2022 YZ450FX BITD Racer
Story by Trevor Hunter, Photos by Harlen Foley
For the most recent round of the Best In The Desert Series, we changed things up from our normal KTM 450 SX-F for a blue variant in the form of a 2022 Yamaha YZ450FX. The reason for this? To start, we had some last minute issues arise with our KTM that would’ve been tough to get the parts. In a practice crash, we smashed a radiator and busted it up, causing us to lose coolant while riding in the aftermath. Also, this BITD race is quite different from the rest of the races being largely a “GP” format and racing after cars and trucks have torn up the course. As a result, bike setup is much different and more critical than what we’d typically run.

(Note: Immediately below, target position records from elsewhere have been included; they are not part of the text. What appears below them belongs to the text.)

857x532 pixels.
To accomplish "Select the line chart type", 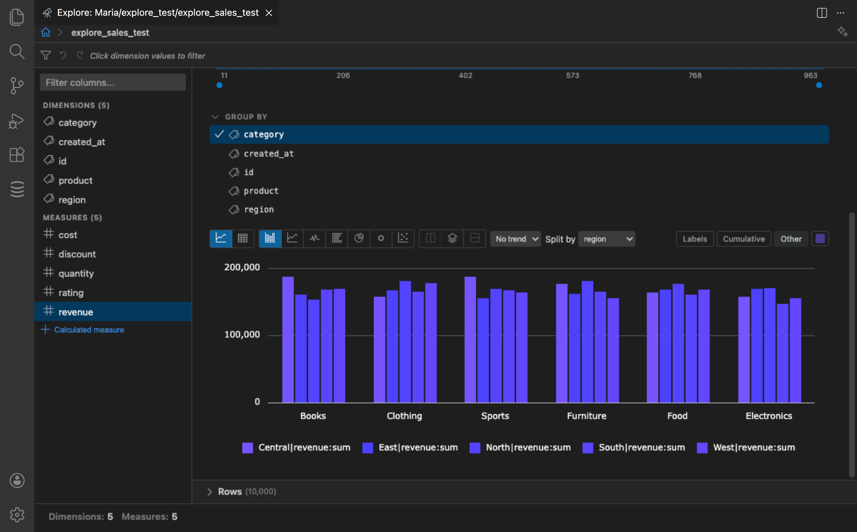I will 293,239.
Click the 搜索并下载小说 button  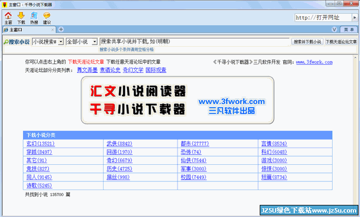coord(307,42)
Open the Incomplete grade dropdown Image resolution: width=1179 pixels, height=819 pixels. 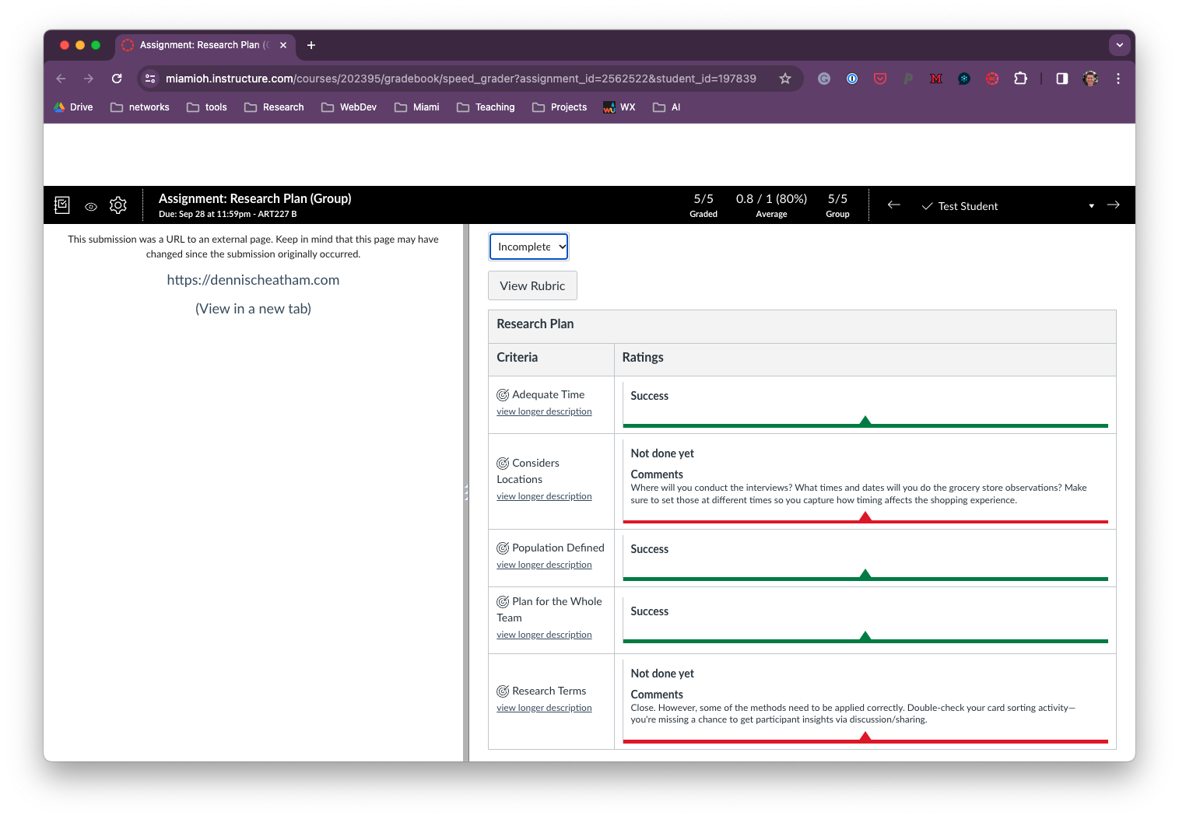(x=529, y=247)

We felt confident in our YZF setup for GP style tracks and racing so we went with the stiff settings on the Yamaha in favor of the soft and plush settings that grace our KTM.
The Laughlin car course is very fast in nature. For gearing went way up from the stock 13/50 setup to 14/49. This gearing was about perfect for this course as we had just enough top end to reach high 90’s but spacing between gearing wasn’t too large on the five-speed wide-ratio transmission. We averaged ~60mph on day one of racing and ~55mph on a rougher day two of racing – speeds were definitely high on this course!
For mapping, we went with the “Magic Map” as it’s a fairly aggressive map that comes on smoother than stock but still pulls hard through the revs. On an all stock bike against some built 450’s, we pulled everyone on the starts and high speed straights at full speed.
Our tires of choice were again the Kenda Parker DT rear matched with a Washougal II front tire stuffed with Nitromousse’s. The Parker DT rear is a great tire in nearly every condition and worked well in the varied terrain Laughlin offered.
One “issue” we found with the Yamaha setup for this kind of racing is fuel mileage. Being limited to just a 2.8 gallon tank from IMS, we averaged ~17.5-18 mpg, and came in on fumes after 51 miles of racing. On a KTM, we could easily make it into the 60+ miles on a 3.0 gallon tank, and 110+ on a 4.5 gallon tank. Unfortunately, there aren’t really any solutions to this – planning fuel stops appropriately is more critical with the YZF.
After two days of racing, both Hayden Hintz and myself were in agreement that this was a better bike for this specific race. The Yamaha was set up with TCS Suspension valved and sprung for aggressive GP racing which worked wonders come Sunday where the course was torn to shreds from a full day of truck and car racing previous. Even on Saturday when it was much smoother, we could confidently charge into stuff and be more aggressive without repercussions having the stiffer setup. Also, the Yamaha felt more nimble and agile than our KTM – part due to the stiffer suspension being less wallowy, and part due to the big tank adding weight down low and not boasting a “top heavy” effect. Also, the power is plentiful but rideable and doesn’t need to be revved as much as the KTM.
Overall, the race weekend went very smoothly with one holeshot and one second place start, but getting into the lead very early and setting the pace in the dusty desert. We won the Overall on both days of racing to win the weekend’s combined Overall nearly seven minutes up on 2nd place.